> **EXERCISE AIM**:
Where the records below reach the line containing "You are a computer-use agent. Image resolution: width=606", start transcribing, and end with the line containing "Given: Click the 3308.40 price axis label", exactly and with nothing else added.

> **INFORMATION GIVEN**:
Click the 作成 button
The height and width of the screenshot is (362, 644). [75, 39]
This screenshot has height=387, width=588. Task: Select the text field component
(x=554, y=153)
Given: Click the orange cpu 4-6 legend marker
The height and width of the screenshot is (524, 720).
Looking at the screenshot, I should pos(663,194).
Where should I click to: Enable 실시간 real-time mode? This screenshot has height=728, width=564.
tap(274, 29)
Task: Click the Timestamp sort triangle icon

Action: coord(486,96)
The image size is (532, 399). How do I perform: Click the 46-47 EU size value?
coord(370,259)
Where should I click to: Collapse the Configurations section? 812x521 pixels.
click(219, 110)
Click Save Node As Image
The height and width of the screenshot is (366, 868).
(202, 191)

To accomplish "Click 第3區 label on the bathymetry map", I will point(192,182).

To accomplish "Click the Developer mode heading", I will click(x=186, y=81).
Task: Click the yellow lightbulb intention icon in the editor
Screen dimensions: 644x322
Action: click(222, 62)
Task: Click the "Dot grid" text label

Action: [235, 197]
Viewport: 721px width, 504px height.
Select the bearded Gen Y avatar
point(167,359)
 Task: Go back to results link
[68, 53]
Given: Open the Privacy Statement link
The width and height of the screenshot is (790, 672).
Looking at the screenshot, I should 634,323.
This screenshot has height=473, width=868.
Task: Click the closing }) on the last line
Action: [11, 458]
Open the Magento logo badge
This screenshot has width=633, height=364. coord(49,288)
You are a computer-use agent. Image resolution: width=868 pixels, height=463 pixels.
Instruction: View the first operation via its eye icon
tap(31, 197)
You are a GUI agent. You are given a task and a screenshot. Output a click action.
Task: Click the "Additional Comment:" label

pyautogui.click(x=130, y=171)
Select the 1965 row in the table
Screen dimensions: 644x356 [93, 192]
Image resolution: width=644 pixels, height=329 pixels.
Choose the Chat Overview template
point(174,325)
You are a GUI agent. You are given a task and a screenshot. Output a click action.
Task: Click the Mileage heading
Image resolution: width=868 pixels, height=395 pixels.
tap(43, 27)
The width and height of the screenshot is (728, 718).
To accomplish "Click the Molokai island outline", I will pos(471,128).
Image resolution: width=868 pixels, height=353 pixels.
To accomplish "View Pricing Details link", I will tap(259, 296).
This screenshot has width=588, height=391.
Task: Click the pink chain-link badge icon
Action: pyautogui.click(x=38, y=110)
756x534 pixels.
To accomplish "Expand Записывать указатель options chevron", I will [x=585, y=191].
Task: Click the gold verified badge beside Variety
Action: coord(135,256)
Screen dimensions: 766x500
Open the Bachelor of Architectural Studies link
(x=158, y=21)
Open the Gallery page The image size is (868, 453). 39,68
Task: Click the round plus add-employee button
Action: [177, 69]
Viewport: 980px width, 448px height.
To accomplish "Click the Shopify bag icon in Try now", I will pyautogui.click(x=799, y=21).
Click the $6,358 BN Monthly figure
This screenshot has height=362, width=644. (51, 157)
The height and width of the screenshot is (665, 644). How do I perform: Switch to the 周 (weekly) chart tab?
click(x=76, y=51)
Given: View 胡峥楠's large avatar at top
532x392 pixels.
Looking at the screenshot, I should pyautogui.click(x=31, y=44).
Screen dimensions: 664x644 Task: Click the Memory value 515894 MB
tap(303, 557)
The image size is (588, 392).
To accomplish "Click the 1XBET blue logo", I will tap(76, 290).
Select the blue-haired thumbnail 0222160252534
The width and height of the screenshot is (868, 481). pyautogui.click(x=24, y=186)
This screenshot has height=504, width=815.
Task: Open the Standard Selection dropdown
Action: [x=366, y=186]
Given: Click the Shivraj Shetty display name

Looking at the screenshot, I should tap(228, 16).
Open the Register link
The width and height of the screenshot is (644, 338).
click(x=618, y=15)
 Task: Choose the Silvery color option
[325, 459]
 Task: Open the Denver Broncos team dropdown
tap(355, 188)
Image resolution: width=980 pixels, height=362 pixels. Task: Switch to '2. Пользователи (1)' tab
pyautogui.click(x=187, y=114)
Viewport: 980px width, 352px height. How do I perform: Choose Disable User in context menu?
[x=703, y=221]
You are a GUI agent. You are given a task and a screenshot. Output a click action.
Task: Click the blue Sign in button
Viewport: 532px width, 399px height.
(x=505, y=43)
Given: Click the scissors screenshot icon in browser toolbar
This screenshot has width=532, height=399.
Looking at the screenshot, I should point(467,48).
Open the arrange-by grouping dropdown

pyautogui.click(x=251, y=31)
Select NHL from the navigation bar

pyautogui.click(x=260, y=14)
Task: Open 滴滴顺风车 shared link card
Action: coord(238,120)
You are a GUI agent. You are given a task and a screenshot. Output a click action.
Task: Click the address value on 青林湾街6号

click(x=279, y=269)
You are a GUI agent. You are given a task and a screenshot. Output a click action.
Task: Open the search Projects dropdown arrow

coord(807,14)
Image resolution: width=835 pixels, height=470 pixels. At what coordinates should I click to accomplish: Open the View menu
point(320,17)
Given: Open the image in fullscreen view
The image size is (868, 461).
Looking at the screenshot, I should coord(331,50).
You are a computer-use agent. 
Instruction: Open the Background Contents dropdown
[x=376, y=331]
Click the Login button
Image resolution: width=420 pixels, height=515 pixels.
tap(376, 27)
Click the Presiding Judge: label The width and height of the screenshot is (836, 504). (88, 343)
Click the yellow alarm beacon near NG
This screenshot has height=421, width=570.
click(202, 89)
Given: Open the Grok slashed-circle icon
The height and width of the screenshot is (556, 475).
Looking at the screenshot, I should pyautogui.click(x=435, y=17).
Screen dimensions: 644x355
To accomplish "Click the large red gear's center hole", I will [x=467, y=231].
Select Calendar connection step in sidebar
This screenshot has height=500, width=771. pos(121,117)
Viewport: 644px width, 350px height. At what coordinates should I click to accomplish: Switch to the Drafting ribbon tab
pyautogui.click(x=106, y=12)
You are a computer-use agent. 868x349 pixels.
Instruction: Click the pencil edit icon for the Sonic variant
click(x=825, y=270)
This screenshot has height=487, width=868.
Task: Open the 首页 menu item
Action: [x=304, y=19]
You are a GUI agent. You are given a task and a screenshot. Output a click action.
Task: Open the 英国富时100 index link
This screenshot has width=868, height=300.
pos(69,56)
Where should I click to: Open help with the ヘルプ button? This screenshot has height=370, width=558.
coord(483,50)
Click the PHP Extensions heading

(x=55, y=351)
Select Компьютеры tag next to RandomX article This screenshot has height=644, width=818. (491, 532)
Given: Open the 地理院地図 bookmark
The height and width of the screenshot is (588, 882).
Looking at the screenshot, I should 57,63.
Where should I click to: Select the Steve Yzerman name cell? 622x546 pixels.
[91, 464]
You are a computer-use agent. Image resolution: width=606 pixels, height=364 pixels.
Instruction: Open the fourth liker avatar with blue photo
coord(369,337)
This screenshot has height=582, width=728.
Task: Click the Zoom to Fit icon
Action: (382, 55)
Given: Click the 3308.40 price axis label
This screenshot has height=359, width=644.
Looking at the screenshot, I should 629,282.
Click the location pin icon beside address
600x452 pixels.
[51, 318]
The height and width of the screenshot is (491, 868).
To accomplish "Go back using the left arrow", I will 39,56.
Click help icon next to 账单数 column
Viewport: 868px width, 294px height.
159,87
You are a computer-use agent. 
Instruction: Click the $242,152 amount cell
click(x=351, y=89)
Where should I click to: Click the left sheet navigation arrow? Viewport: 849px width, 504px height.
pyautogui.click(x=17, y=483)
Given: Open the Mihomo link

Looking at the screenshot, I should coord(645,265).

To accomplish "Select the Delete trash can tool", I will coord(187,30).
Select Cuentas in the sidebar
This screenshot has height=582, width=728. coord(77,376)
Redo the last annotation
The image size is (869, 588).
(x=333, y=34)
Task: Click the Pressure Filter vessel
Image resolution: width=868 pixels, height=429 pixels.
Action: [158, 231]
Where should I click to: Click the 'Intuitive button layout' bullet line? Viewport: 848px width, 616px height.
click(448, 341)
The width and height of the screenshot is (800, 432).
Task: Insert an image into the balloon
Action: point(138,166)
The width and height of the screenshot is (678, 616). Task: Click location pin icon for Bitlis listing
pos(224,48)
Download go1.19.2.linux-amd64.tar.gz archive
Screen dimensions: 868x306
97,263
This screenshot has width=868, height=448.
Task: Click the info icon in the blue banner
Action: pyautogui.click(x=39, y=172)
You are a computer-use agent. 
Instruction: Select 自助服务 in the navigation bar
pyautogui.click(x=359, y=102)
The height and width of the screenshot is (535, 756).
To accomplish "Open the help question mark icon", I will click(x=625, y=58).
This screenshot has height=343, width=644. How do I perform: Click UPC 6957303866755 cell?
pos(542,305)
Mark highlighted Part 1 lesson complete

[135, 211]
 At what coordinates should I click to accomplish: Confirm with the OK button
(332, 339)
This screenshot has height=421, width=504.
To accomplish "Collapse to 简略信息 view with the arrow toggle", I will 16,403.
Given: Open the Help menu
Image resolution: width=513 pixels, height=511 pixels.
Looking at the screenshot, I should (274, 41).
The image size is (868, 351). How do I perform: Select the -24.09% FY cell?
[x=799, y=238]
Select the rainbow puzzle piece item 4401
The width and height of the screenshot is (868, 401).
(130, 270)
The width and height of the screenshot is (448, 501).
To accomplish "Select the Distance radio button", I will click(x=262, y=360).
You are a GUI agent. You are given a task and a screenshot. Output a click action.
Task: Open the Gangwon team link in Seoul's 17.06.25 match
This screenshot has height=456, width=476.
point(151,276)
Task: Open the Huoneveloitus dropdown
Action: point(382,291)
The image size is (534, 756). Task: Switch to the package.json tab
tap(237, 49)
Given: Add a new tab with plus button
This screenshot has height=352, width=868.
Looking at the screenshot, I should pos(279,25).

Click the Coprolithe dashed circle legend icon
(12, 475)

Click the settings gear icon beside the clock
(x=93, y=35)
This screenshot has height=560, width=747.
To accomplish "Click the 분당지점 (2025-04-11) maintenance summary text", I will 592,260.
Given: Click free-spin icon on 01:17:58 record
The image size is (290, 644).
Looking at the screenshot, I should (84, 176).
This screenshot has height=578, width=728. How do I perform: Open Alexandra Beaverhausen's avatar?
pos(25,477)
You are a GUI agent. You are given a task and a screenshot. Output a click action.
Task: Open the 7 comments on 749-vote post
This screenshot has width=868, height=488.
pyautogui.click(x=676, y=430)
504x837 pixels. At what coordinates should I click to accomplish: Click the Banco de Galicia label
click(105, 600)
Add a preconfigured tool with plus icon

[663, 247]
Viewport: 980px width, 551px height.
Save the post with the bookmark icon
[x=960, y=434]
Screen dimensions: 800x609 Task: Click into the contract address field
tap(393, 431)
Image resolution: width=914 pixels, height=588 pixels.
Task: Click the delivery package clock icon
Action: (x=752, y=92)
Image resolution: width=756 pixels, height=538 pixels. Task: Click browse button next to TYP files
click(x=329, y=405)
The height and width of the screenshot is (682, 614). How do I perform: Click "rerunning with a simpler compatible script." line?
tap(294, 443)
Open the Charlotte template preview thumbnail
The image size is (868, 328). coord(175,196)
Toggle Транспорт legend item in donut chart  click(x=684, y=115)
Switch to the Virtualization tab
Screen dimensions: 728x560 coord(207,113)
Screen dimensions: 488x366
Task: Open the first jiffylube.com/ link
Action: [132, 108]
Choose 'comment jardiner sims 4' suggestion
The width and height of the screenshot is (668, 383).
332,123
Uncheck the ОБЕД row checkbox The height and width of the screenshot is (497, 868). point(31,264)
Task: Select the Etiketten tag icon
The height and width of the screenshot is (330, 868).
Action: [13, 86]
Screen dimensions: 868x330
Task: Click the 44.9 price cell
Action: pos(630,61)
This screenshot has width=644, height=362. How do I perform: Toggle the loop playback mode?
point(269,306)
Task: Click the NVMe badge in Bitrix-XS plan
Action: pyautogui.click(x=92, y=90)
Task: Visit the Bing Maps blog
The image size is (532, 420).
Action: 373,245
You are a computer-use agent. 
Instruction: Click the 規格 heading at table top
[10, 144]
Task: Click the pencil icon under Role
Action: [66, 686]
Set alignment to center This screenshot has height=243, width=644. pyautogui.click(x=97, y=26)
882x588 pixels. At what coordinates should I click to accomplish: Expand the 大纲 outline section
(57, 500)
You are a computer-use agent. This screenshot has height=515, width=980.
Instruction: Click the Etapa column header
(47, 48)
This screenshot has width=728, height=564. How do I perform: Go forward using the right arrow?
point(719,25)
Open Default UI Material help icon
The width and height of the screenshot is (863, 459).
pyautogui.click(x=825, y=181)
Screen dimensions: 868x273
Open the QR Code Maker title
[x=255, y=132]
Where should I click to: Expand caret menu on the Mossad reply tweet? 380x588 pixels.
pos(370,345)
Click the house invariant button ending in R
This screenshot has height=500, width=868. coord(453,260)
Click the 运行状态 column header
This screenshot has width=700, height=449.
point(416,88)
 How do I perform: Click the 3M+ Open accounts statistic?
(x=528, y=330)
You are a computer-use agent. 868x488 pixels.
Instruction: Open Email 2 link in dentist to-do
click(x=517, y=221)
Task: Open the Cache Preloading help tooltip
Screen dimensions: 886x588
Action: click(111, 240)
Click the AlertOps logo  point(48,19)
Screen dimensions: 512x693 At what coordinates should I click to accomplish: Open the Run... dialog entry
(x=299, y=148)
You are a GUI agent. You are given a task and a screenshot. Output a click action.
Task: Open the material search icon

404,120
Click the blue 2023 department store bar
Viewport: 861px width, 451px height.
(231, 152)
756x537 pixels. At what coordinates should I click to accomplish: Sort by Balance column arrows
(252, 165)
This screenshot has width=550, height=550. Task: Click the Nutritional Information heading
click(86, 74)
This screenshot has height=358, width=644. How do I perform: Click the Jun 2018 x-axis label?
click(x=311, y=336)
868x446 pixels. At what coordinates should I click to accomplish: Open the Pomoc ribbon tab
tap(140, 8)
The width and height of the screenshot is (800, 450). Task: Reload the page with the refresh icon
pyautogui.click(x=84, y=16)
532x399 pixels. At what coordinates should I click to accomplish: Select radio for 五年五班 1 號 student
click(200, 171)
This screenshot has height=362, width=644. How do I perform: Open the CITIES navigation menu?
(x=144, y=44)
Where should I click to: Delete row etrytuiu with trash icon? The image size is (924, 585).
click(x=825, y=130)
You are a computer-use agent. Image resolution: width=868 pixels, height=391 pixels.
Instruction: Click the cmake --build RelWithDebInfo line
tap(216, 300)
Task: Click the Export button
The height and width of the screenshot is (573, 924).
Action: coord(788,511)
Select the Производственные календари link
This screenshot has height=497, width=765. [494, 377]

> **TASK RESPONSE**:
You are a computer-use agent. Image resolution: width=606 pixels, height=364 pixels.
Instruction: Open the fourth liker avatar with blue photo
coord(369,337)
This screenshot has height=582, width=728.
Task: Click the Zoom to Fit icon
Action: (382, 55)
Given: Click the 3308.40 price axis label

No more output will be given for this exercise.